Bugün buraya utanmadan, üzülmeden, düşünmeden bebek katili özgür kalsın, umut hakkı, ev hapsi verilsin diyenlere, İmralı canisini ülke gündemine sokup, barış elçisi gibi ilan edenlere geçmişi hatırlatalım diye toplandık. Şüphesiz ki biz şehit aileleri ve gazilerin de en büyük arzusu terörün bitmesidir. Aynı acıyı hiçbir ailenin yaşamamasıdır. Ancak bunu yapmanın yolu bebek katiline özgürlük vermek değildir. Gazi Meclis bir teröriste çiğnetilmemelidir. Ne tarihimize ne de şehitlerimizin hatırasına saygısızlık yapılmamalıdır.
Denenmiş tekrar denenmez
Denenmiş tekrar denenmez. Bu aziz vatan topraklarının, atalarımızın mirası olduğu kadar, evlatlarımızın da emaneti olduğu unutulmamalıdır. Türk’ün töresinde vatana ihanetin affı yoktur. İslam’ın şiarında da zalime merhamet, mazluma ihanettir. Biz şehit aileleri ve gaziler olarak ilk açıklama yapıldığı günden bugüne yaklaşık 2,5 ay bekledik. Acaba birileri bizlerin adına çıkar tepki gösterir, bizlerin hakkını savunur mu diye. Ancak gördük ki bugüne kadar hiçbir şahıs, STK veya kurum, kuruluş tepki göstermedi. Veya gösteremedi. Bugün iş yine başa düştü. Acıyı çeken şehit aileleri ve gaziler kendi acılarını yaşarken şehitlerinin hakkını kendileri savunuyor. Sizleri vicdanlarınız ile baş başa bırakıyoruz. Allah sizlere bizim yaşadığımız acıları yaşatmasın. Bugün yaktığımız tepki meşalesini umuyoruz ki bundan sonra sizler devam ettirirsiniz. Bugün yaptığımız bu açıklamayı eleştirecek olanlar olacaktır. Onların gözlerinin içine bakarak soruyorum: Sizin oğlunuz hiç öldü mü? Ölmediyse konuşmayın, susun.
Ne mutlu Türk’üm diyene
Değerli devlet büyüklerimiz, gelin terörü şehit aileleri, gaziler ve aziz Türk milleti ile beraber bitirelim, lav edelim. Biz şehit aileleri ve gazilere de bir söz hakkı verin. Sineyi millete gidelim. Şehitlerimizin katilinin nasıl cezalandırılacağına şehit ailelerimiz karar versin. Dinimizde de bu kısastır. Anneler affederse salıverin. Affetmez, asılsın derlerse asılsın. Terörle müzakere edilmez, mücadele edilir. Tarihi tekrar tekerrür ettirmeyin. Çünkü her deneme sonucunda canı yanan, acıları tazelenen bizler oluyoruz.

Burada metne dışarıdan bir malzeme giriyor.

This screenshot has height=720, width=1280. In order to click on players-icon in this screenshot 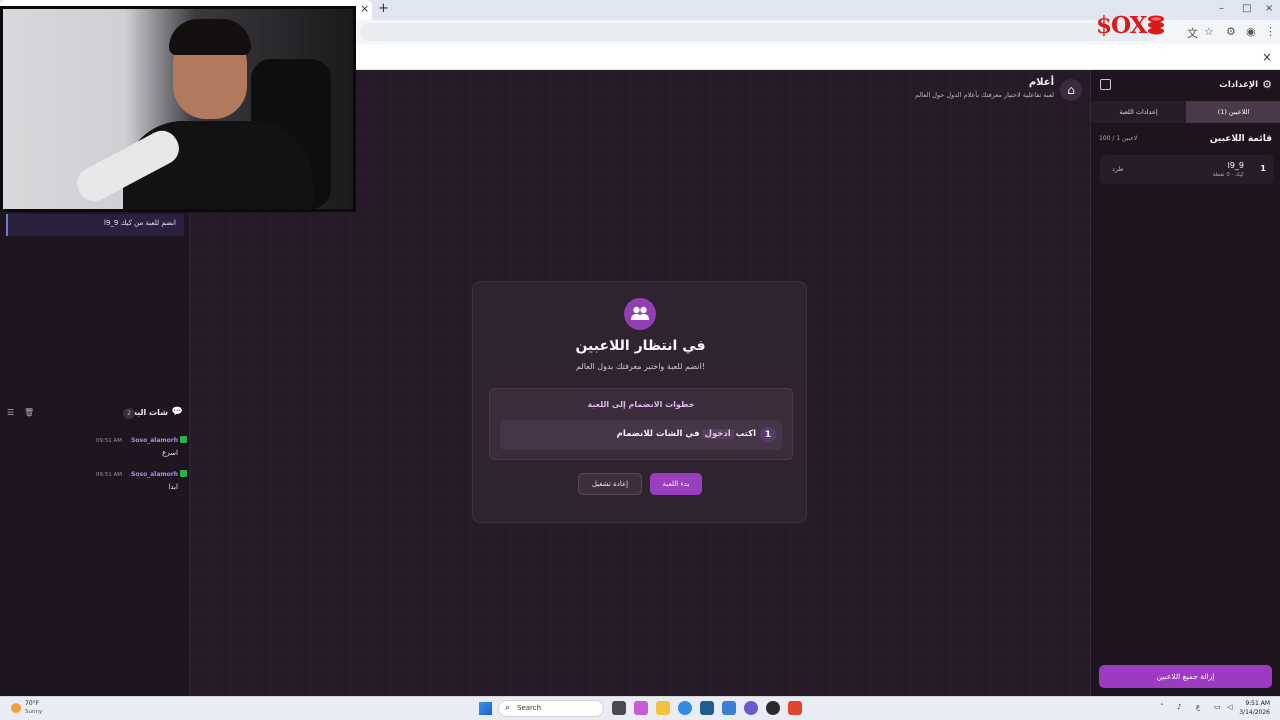, I will do `click(640, 314)`.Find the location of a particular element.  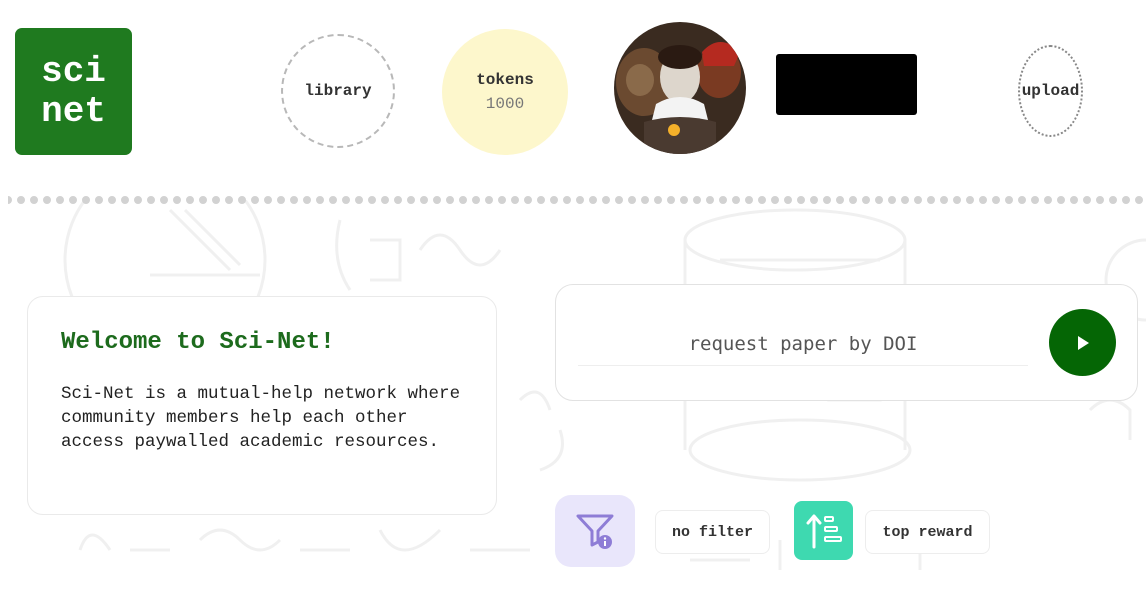

sort-status-chip: top reward is located at coordinates (928, 532).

Atamızın izinde, şehitlerimizin ışığında bizlere bıraktıkları emanetlere sonsuza kadar sahip çıkacağımıza, yüce Türk milletinin mutluluğu, vatanımızın bütünlüğü ve bağımsızlığı için ölüme koşacağımıza söz veriyoruz. Örneğimizi aziz şehitlerimizden, gücümüzü Türk ulusundan alacağız. İnançlı, bilinçli ve kararlıyız. Türk bayrağı ebediyen yükseklerde dalgalanacak, Türk vatanı sonsuza kadar hür ve bağımsız kalacaktır.
Ne mutlu vatanı için şehit olanlara! Ne mutlu Türk’üm diyene! Ruhları şad olsun.